I don't think that using AWS is wrong. It's just a different approach than what I know the CTO has expressly stated: It just costs too much. It's more, but if you factor in the cost of having a datacenter, and racks, and machines, and people to maintain them, and then people to install, upgrade, monitor and fix the services like AWS offers, well... I'm not certain that all cases are clearly cheaper - one way or the other. I really think that the costs are coming down, and the service levels are to the point that you need to consider it on a case-by-case basis to be 100% certain.

But that's just my opinion, and not the CTO's. And he has made himself very clear on the matter. So for my manager (a consultant) to come in and make the plan, and hire the consultants to execute this plan that is 100% AWS... well... I knew it'd be a point of contention, and told my manager this when he first showed me his plans.

"Not your concern. That's something I'll make happen."

OK, boss... I tried to tell you. As my GrandPa Bowen said:

Those who don't listen, must feel.
-- Don Bowen

so he's going to have to feel it.

Part of that seems to be happening in the meeting I just got out of. The CTO said that AWS was not going to happen. That the enhancement of the existing system was the job, and that I was going to be brought in - as well as the other employees that have a solid understanding of the existing system. Makes good sense to me.

But it's 180 degrees from what my manager has been doing, planning, and moving towards.

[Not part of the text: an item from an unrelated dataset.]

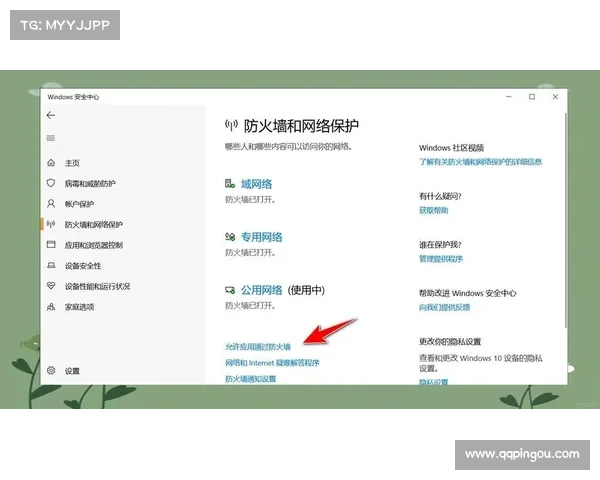Select the 病毒和威胁防护 shield icon
The height and width of the screenshot is (480, 600).
51,184
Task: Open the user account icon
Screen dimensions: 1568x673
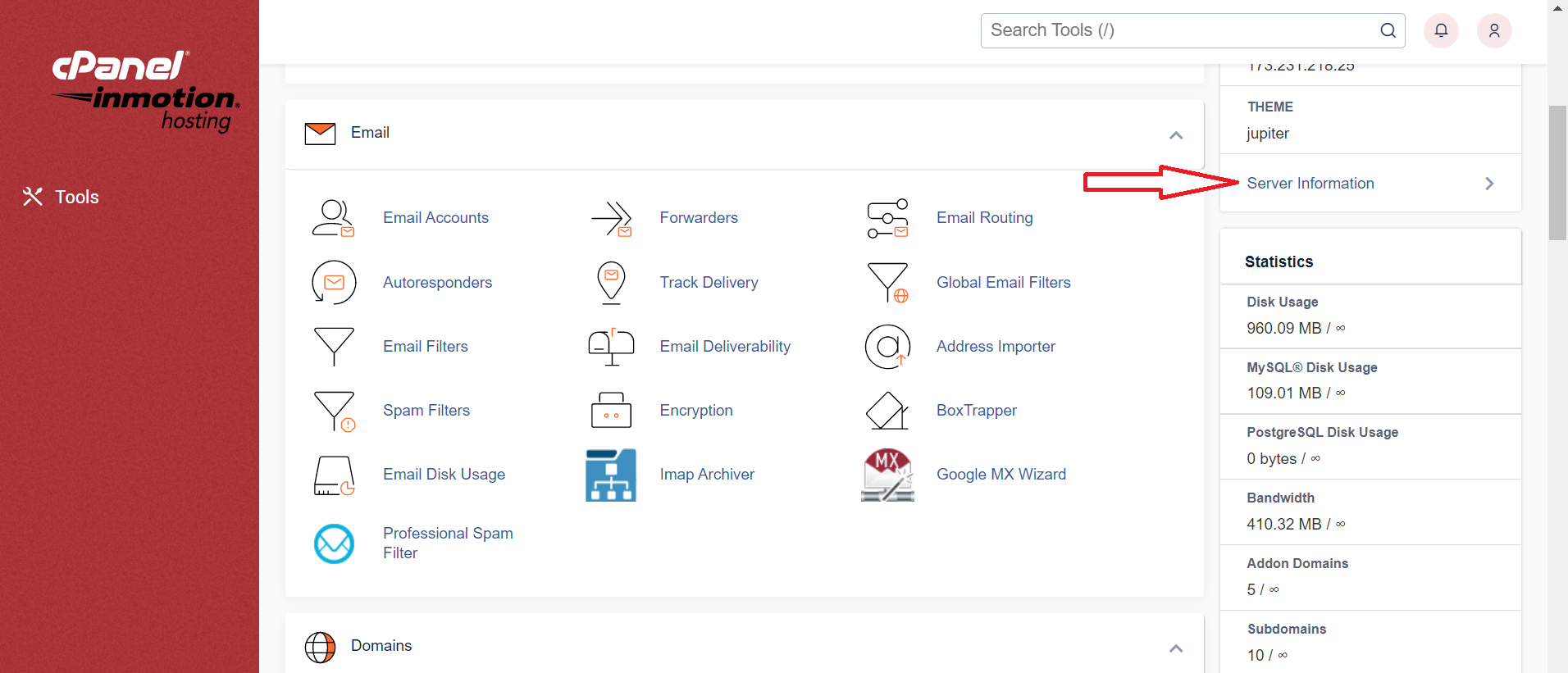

So starting tomorrow I can see a new round in the fight. There's no way that the current plan is going to be allowed. So what value are the AWS consultants? My manager is being forced to bring in people he didn't want to bring in - and actively excluded and rejected. How hard are we going to work for this guy? Why should we? He was ready to drop us all - and told me as much less than a week ago. So how is he going to make this happen?

At the same time, the first round went to him in hiring the consultants, and starting this work... but this last round went to the CTO who shut down a $2 million deployment because we already had 90% of it in-house, paid for, and supported. It would be a colossal waste of money.

I'm no fool... this fight isn't over, just a temporary lull in the action. Soon there will be more slings and arrows, and we that are caught in the middle will no doubt soon tire of this, and let the (non-)Titans battle it out amongst themselves.

But is this any way to run a company?